Zwischen den Festen

Auf einer Ratgeberseite in einem seriösen Printmedium wurde das Thema „leidige Verwandtenbesuche an hohen Feiertagen“ behandelt. Der Streit, der bei solchen Begegnungen automatisch ausbricht (wie der Artikel nahelegt und wie die beobachtende Erfahrung lehrt), beruht hauptsächlich darauf, dass die zu Besuch kommenden, längst erwachsenen Kinder mit den immergleichen  Sprüchen getriggert werden. Schon zur Begrüßung wird ihnen vermittelt: für mich bleibst Du immer minderjährig und unselbständig.

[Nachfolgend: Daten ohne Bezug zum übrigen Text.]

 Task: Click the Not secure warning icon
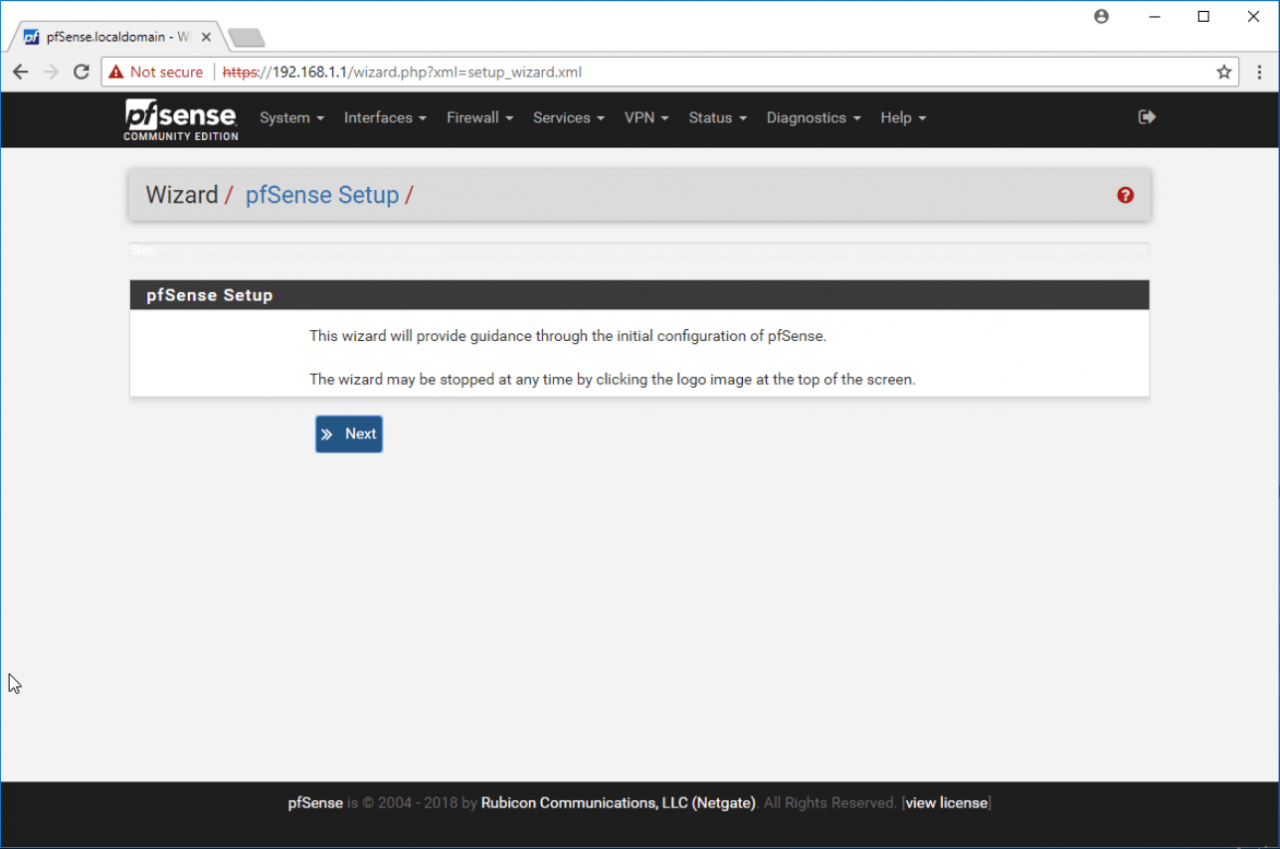click(117, 72)
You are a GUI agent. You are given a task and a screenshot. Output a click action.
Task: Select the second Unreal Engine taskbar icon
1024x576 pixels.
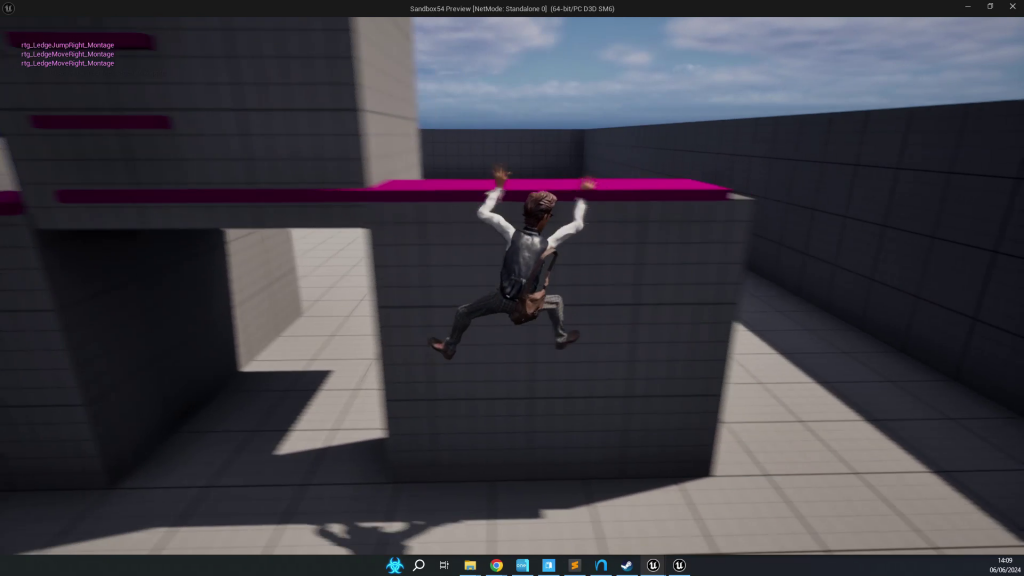click(679, 565)
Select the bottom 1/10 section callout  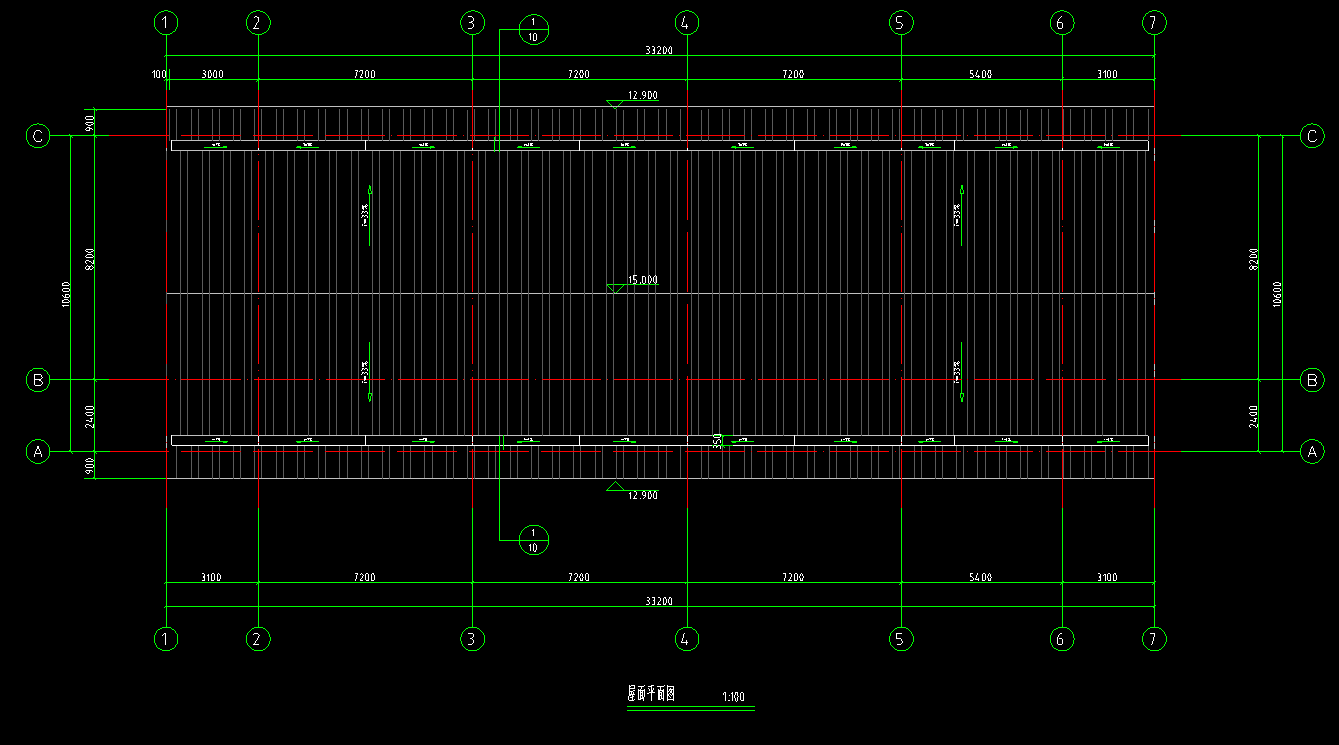click(x=533, y=540)
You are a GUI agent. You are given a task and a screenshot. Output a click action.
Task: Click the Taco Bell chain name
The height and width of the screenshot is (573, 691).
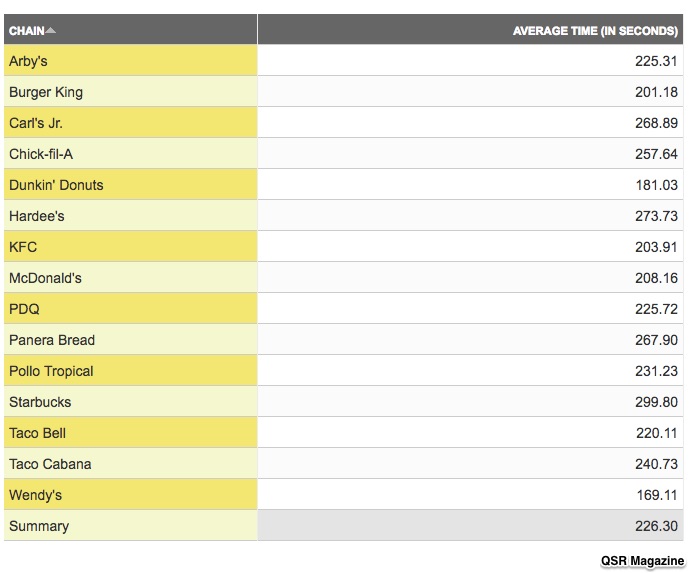37,433
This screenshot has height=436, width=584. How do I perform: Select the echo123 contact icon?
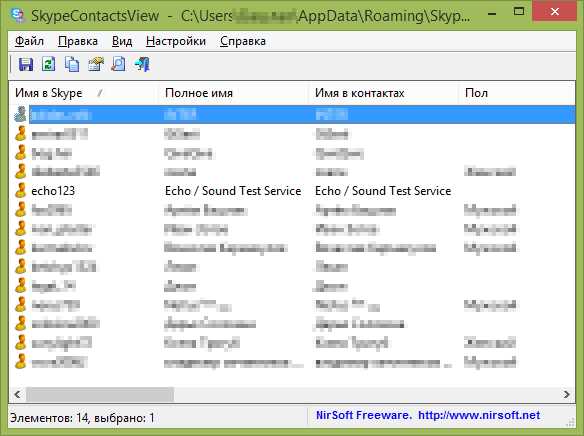21,191
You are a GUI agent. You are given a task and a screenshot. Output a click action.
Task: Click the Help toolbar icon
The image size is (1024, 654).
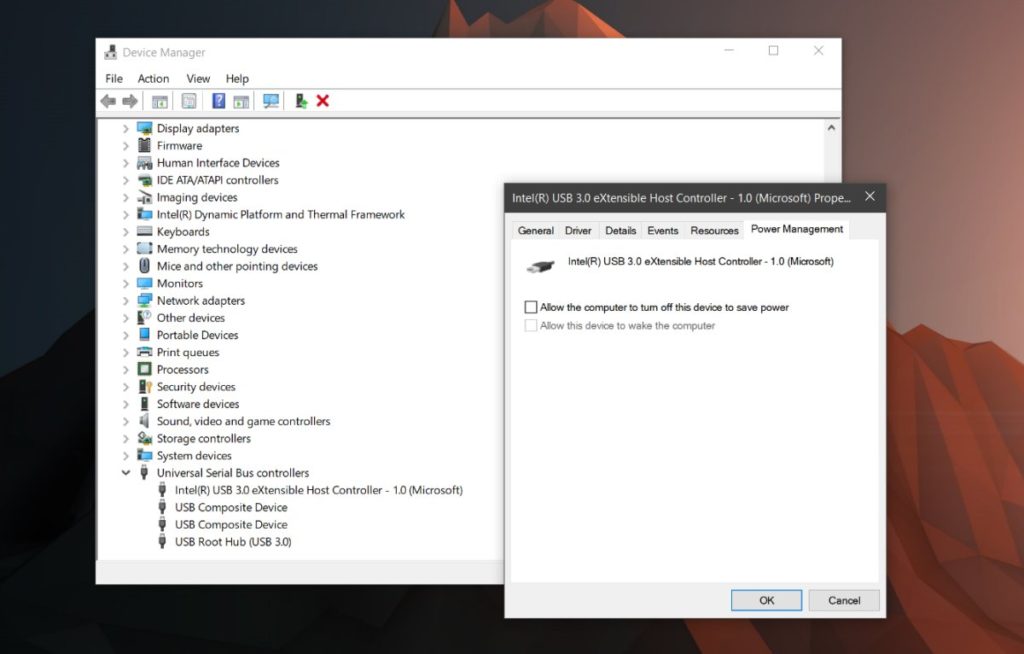217,100

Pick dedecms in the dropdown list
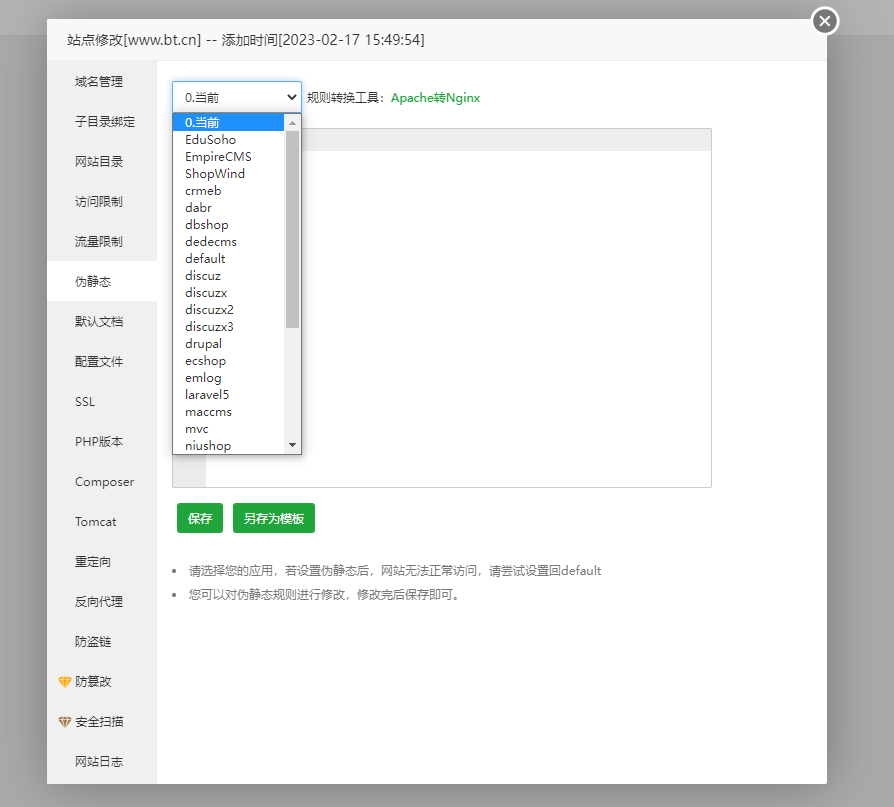(x=210, y=242)
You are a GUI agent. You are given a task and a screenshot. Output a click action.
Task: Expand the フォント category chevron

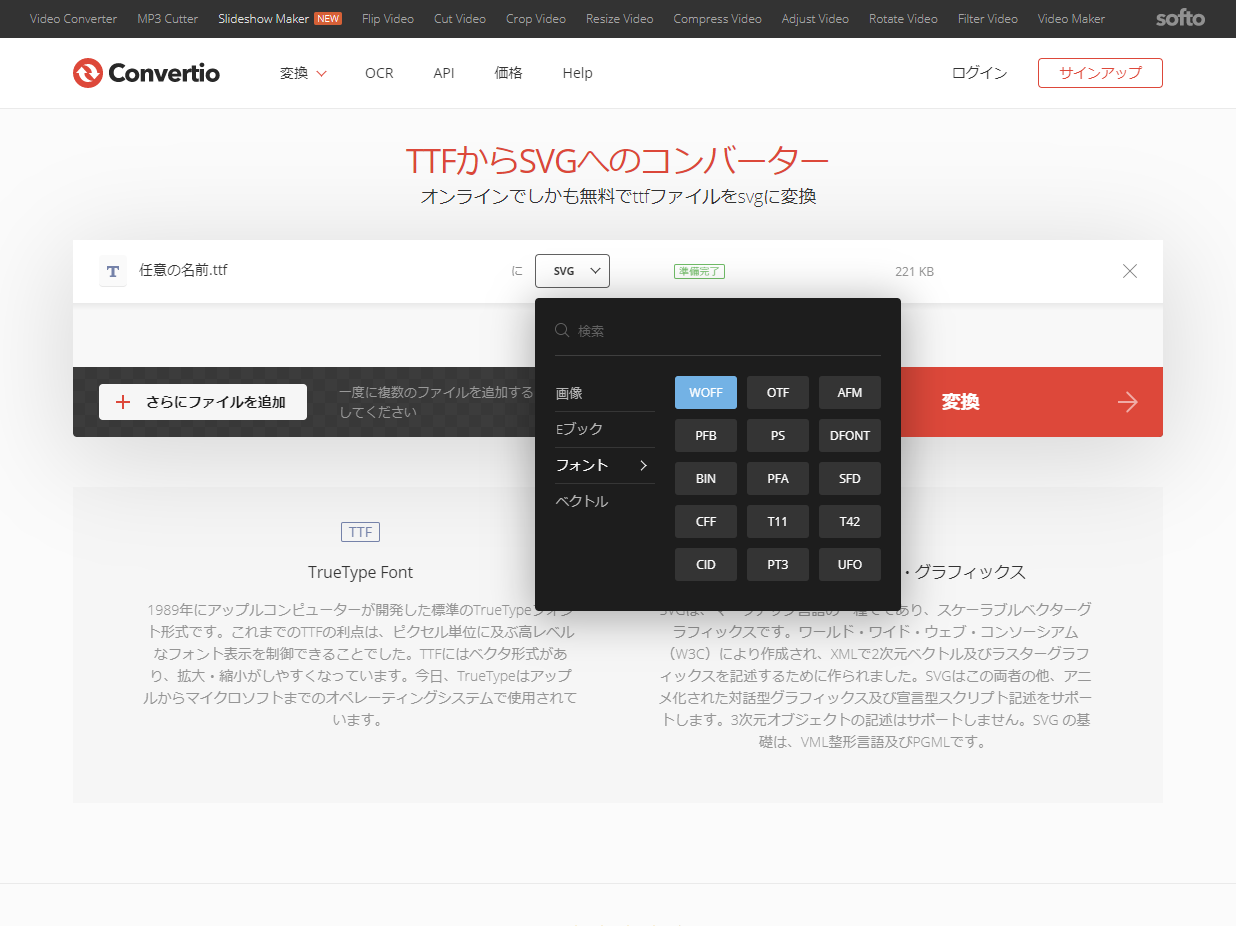tap(643, 465)

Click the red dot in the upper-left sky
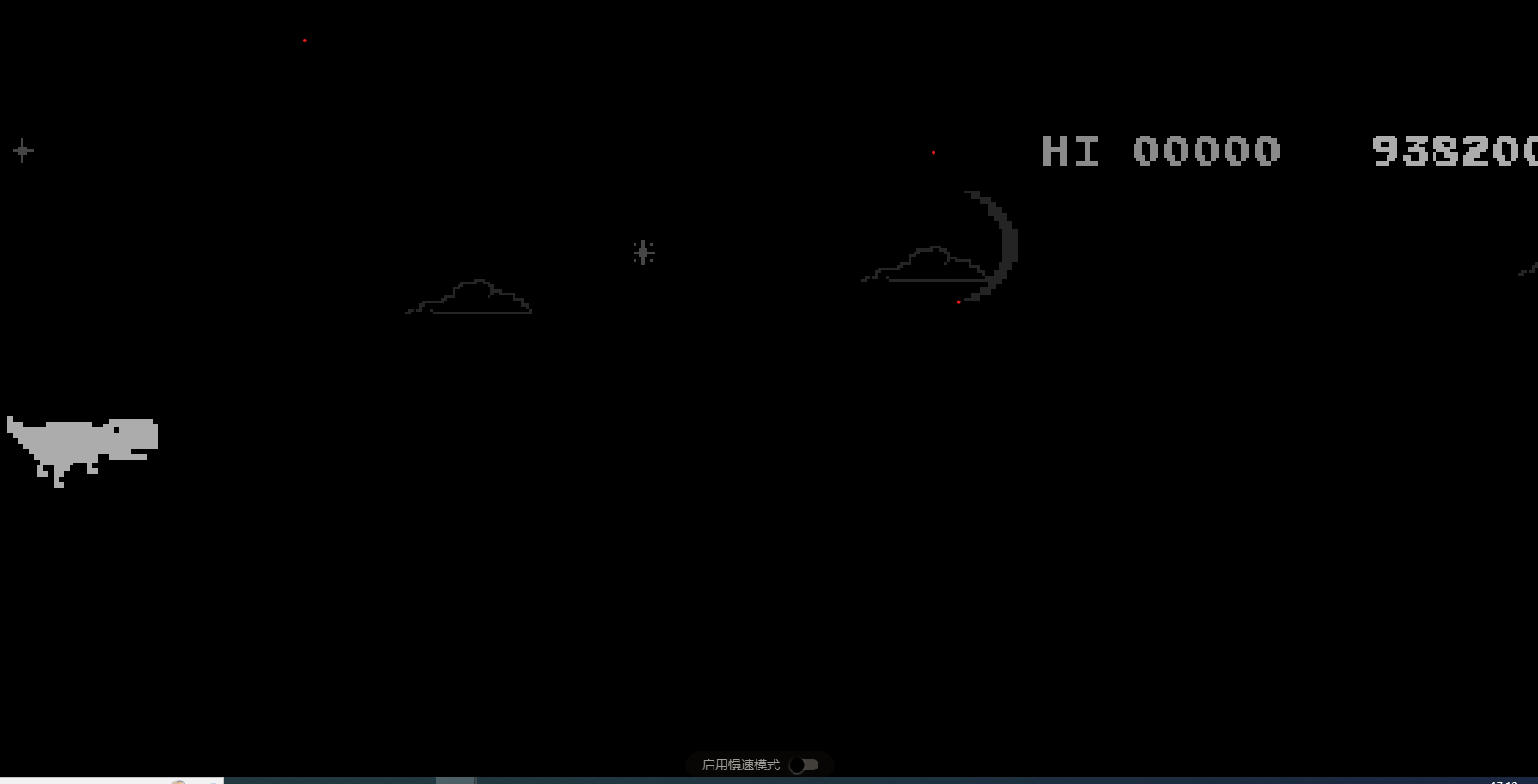[304, 40]
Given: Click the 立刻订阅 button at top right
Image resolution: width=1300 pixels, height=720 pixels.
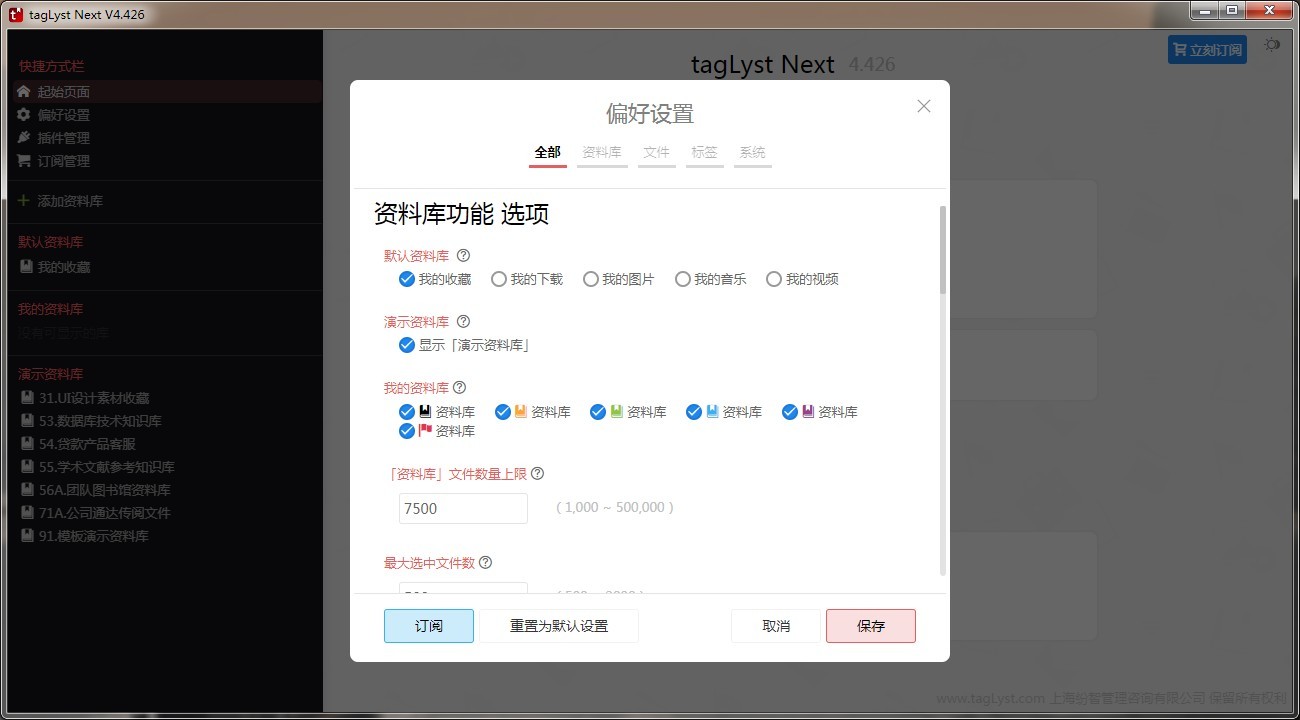Looking at the screenshot, I should pos(1207,48).
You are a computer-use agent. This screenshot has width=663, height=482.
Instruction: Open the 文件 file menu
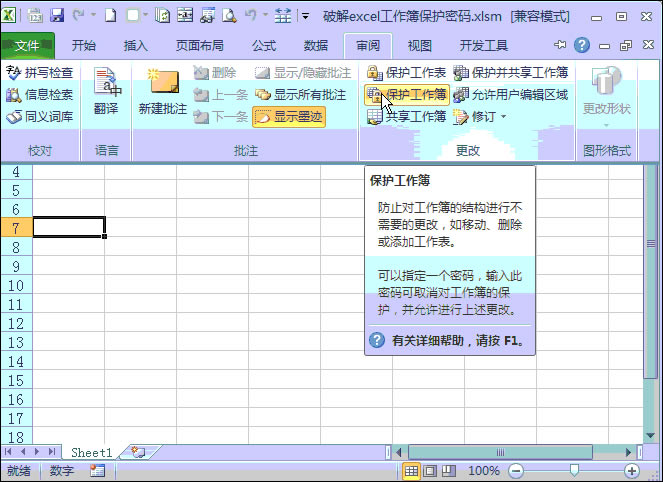click(x=27, y=45)
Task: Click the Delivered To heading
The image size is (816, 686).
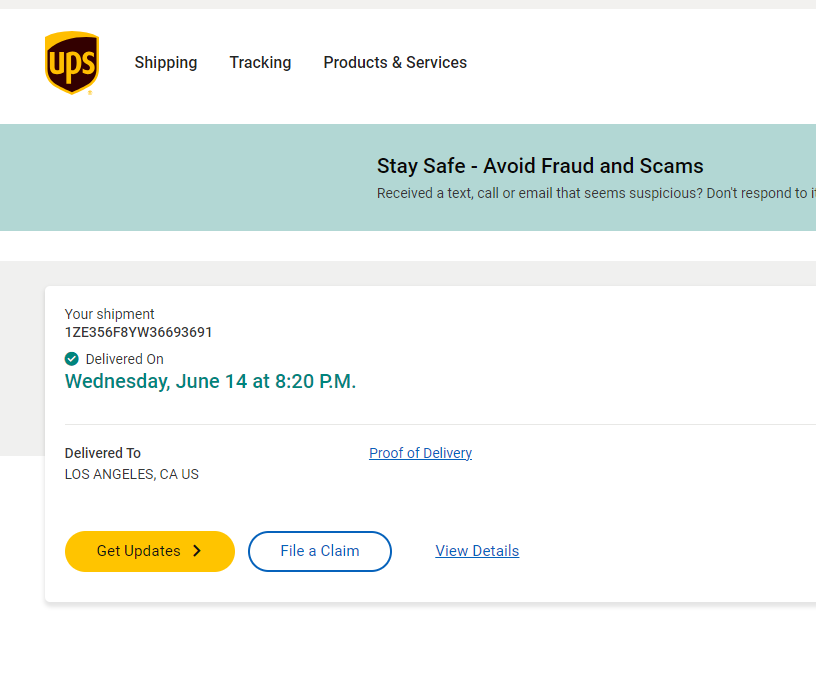Action: pyautogui.click(x=103, y=453)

Die Psycho-Ratgeberin rät folgendes: „Man kann sich mental auf das nächste Treffen vorbereiten. Sagen wir, die Mutter fragt jedes Mal, wann man endlich ein Kind bekommt. Dann kann man sich vorher eine Antwort zurechtlegen wie: ‚Ich kann gut verstehen, dass du Enkel willst, und sobald es soweit ist, wirst du die Erste sein, die es erfährt.‘“

Wer solch einen Rat gibt, hat offensichtlich keine Familie (oder ist selbst diejenige, die solche Sprüche klopft wenn die eigenen Kinder zu Besuch kommen). Die vorgeschlagene Antwort ist vollkommen wirkungslos, denn das Ärgernis besteht ja darin, dass man in der beschriebenen respektlosen Weise behandelt wird, und das hat bereits stattgefunden, wenn man zu einer Antwort – welchen Inhalts auch immer – erstmalig ansetzt. Erfahrungsgemäß hören Personen, die in ihrem Sozialverhalten derart festgefahren sind wie die Mutter in unserem Beispiel, sowieso nicht zu wenn man antwortet (und wiederholen die selbe Frage bis zum dritten Weihnachtstag noch mehrmals).
Als ob dieser Tipp nicht schon schlimm genug wäre, fügt die Spezialistin noch hinzu: „Man sollte auch versuchen, Toleranz und Wohlwollen für sie zu zeigen. Man will selber doch auch toleriert werden.“

Am besten fasst man sich an die eigene Nase. Von seinen betagten Eltern irgendetwas zu erwarten, was sie bis zum vorigen Jahr noch nicht gelernt hatten, ist einfach weltfremd. Ich selbst habe mich inzwischen wahrscheinlich auch nicht geändert.
Das Beste ist: Weihnachten zu hause bleiben.